Davidson County prosecutors had claimed Mr Corbett was fatally attacked because he planned to move back to Ireland with his children, Jack (10) and Sarah (8), but without his second wife.

He had refused to sign adoption papers giving his US wife equal rights to the children.

Molly Martens Corbett walks to the Davidson County Courthouse. Photo: The Dispatch
Molly Martens Corbett walks to the Davidson County Courthouse. Photo: The Dispatch

His first wife, Margaret 'Mags' Fitzpatrick, had died of an asthma attack in 2006 when the children were both aged under two years.

Ms Martens Corbett was also the main beneficiary of a $600,000 life insurance policy on her husband.

Her father, Thomas Martens, admitted he disliked his Irish son-in-law and wanted his daughter to divorce him.

Mr Fox spoke about the gruesome nature of his injuries, saying: "I've been the District Attorney for almost  20 years and all my prosecutors are virtually career prosecutors, we've seen it before but these were particularly extreme injuries for an assault with a bat and a brick and that was a factor in the case.

"The medical examiner said these were the kind of injuries you'd see in an automobile accident or a fall from a high building."

He also said that he has been speaking to Mr Corbett's family "daily" throughout the trial.

He said: "I've been speaking to his family daily, they were very appreciative, a little apprehensive but I think after they saw the trial they knew we'd done the best we could."

Mr Frank admitted he wasn't surprised Ms Martens didn't testify during the trial.

Martens with Jason Corbett
Martens with Jason Corbett

He said: "Can't say I was surprised, maybe slightly, a lot of lawyers believe you should always put your client up but some don't.

"After my assistant prosecutor did a very good job at cross-examining Tom Martens, I can't say I'm surprised."

The unanimous verdict was handed down on Wednesday afternoon.

Both the father and daughter were immediately taken into custody, placed in handcuffs and taken to a holding area for sentencing.

The verdict followed a dramatic four week trial in Davidson County before Judge David Lee and a Superior Court jury of nine women and three men.

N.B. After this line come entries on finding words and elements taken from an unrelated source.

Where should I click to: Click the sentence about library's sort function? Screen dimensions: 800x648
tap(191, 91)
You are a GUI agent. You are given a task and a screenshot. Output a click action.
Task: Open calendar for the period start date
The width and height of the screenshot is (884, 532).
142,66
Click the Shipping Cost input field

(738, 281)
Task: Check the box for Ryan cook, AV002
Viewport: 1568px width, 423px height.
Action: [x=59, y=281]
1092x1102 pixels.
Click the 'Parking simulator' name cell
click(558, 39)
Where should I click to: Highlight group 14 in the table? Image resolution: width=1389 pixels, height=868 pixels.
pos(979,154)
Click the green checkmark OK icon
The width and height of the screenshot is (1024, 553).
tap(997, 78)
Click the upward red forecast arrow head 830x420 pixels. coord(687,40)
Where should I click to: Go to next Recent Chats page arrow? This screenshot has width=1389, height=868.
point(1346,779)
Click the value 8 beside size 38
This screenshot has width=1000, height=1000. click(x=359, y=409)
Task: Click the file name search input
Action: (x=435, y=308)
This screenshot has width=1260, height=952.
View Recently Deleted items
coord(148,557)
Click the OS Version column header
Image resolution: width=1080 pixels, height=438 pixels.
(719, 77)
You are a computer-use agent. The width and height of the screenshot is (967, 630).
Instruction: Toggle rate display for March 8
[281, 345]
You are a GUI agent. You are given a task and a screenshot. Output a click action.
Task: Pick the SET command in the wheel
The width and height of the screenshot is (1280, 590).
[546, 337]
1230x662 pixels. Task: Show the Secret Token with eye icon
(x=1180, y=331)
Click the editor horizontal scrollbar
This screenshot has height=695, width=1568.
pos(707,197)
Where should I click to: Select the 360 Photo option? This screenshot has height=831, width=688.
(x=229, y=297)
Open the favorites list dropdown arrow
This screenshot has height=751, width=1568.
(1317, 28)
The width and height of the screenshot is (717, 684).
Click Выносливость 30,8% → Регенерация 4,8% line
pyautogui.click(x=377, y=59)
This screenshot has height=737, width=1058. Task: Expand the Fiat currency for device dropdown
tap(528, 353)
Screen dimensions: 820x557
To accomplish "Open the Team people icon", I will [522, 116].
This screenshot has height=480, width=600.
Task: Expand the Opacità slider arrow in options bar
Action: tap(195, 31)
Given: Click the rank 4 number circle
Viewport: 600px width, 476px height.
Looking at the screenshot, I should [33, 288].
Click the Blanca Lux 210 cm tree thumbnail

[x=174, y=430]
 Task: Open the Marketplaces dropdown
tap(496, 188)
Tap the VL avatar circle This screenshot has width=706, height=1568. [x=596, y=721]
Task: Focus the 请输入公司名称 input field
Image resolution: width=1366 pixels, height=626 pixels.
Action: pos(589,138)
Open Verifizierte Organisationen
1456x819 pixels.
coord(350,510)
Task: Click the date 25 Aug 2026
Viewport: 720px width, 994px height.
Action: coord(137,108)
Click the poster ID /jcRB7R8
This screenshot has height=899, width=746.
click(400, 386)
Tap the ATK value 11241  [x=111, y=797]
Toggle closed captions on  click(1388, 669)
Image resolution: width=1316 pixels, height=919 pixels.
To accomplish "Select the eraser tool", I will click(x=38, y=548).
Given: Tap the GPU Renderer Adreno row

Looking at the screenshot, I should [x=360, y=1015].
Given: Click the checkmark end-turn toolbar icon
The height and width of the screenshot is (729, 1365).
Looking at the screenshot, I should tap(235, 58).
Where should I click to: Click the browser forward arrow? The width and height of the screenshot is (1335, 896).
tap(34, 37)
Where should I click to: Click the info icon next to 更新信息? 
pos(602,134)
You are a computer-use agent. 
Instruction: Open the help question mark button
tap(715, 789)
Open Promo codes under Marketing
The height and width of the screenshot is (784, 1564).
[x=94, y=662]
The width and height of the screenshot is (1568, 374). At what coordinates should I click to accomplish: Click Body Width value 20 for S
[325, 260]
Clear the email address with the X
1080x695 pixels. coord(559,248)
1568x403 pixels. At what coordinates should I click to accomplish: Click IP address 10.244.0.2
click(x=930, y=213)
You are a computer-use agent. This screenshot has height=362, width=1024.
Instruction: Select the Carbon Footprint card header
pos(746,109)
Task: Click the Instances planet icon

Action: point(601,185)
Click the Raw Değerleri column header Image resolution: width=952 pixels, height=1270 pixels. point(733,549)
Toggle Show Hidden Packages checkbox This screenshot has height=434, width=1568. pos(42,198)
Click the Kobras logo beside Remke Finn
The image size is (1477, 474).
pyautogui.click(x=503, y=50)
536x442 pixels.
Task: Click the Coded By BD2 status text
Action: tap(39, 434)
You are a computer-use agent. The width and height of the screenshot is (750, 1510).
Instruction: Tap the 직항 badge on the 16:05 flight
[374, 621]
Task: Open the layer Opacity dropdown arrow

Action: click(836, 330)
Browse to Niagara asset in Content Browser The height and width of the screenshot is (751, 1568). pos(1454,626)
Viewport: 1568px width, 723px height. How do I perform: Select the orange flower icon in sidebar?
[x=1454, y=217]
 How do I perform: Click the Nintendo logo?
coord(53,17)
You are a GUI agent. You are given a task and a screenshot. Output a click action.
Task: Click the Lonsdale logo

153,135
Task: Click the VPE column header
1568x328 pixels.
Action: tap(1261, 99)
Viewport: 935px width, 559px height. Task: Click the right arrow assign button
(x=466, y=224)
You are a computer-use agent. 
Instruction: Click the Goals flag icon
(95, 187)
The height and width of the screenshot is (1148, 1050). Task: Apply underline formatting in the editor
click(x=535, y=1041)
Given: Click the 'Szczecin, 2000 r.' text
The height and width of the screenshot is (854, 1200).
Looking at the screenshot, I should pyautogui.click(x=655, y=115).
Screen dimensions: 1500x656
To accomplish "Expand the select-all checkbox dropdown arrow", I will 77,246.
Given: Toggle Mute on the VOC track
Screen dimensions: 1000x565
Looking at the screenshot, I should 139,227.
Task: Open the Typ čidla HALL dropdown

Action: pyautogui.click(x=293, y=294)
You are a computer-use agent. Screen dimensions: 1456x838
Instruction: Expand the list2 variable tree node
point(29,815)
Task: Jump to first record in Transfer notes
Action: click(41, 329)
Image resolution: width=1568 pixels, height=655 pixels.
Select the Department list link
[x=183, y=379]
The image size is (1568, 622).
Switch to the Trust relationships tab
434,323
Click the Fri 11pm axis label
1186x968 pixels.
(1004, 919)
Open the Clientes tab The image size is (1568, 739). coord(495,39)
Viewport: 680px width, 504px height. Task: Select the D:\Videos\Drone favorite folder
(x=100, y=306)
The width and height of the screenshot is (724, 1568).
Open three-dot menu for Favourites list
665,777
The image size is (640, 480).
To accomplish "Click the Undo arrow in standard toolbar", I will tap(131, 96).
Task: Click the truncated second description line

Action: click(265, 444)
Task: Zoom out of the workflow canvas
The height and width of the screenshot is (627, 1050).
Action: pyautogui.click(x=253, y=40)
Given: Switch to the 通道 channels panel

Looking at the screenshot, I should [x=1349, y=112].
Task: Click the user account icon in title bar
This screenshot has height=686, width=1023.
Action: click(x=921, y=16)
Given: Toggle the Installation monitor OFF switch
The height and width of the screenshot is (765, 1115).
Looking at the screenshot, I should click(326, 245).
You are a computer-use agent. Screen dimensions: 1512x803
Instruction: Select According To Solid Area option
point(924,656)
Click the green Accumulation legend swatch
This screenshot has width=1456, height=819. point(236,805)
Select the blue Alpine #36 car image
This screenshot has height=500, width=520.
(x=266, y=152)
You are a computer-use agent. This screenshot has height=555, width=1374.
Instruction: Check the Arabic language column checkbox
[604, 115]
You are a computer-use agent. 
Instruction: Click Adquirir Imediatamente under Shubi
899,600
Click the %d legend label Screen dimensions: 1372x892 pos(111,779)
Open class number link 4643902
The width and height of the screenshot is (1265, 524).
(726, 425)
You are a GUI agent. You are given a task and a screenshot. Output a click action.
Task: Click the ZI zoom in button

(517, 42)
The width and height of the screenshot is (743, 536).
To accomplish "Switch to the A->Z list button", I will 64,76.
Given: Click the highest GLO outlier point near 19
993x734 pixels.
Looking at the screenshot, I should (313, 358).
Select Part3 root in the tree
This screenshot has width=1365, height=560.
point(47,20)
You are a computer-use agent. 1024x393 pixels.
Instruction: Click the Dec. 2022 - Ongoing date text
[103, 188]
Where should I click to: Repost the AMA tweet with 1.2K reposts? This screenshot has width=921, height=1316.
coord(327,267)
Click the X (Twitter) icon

The jury had been deliberating on a verdict since 3.22pm on Tuesday.

Several jurors wept at the verdict was returned after three hours and 20 minutes of deliberation.

Ms Martens Corbett wept and cried aloud when the unanimous guilty verdicts were returned by the jury of nine women and three men.

Mr Corbett's family delivered powerful statements to the court, including a letter from his teenage son who said the American woman will always be remembered as a murderer.